Having performed his task, Seth stepped from the stone. Lamar and Dietz, each with some difficulty because of their disabilities, joined Grint atop the altar. Standing behind Natalie, Dietz tied a white scarf around her eyes and mouth while his uncle and cousin stood beside the respective candles. Then he nodded to indicate all was ready.

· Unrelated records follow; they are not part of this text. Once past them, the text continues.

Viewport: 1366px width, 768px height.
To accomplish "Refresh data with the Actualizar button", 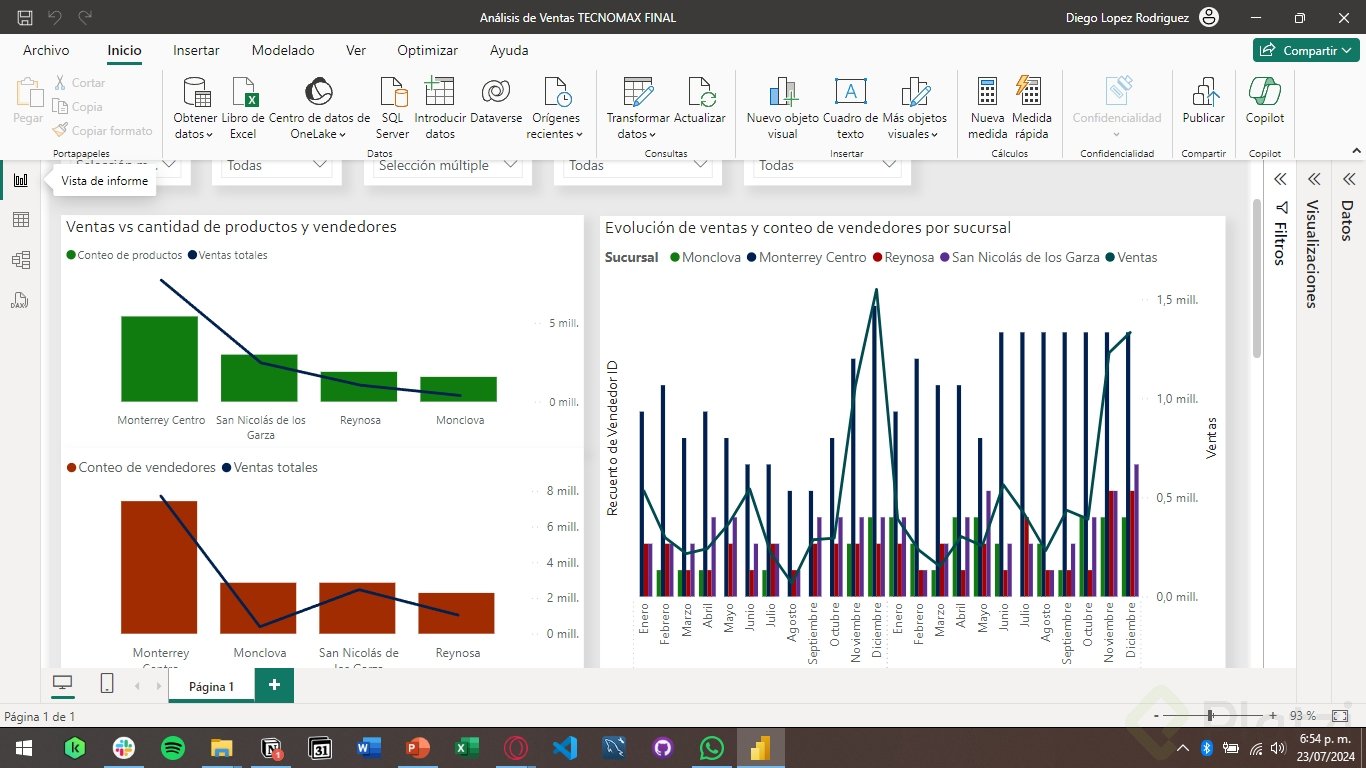I will click(x=700, y=93).
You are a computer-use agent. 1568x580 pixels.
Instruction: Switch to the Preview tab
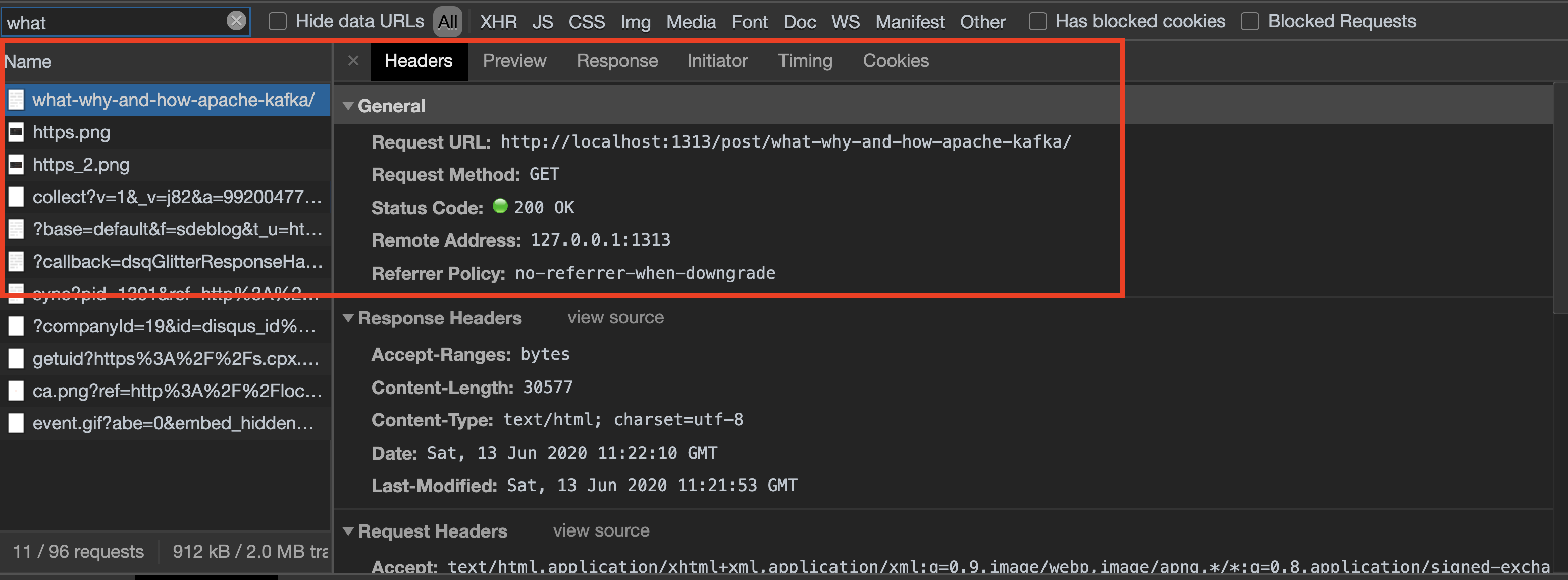[515, 60]
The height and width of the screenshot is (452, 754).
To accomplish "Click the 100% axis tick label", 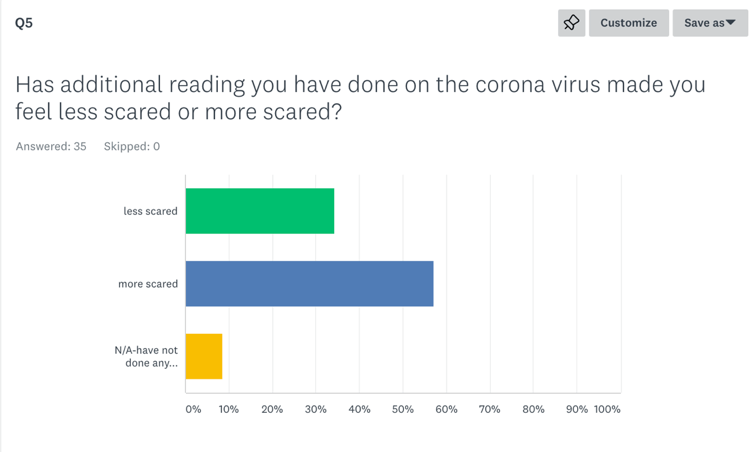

Lamar's sudden paroxysm of coughing shattered the night stillness. He bent over in real distress and I began to hope his helpless hacking would postpone the ceremony. But all too soon the geezer straightened up and his spasms ended in a brief series of hiccups. Clearing his throat, he proceeded to pronounce in a raspy rattle:

“Repent ye! Repent, woman; and by your sacrifice wash away the perfidious sin of your ancestor, Thomas Ford. Accept your salvation with fear and trembling before the Lord and be rewarded with everlasting life.”

Dietz followed with his practiced lines. “Fear not, Natalie Delaney Phelan, for the Kingdom of God is close at hand. Prepare ye the way of the Lord.”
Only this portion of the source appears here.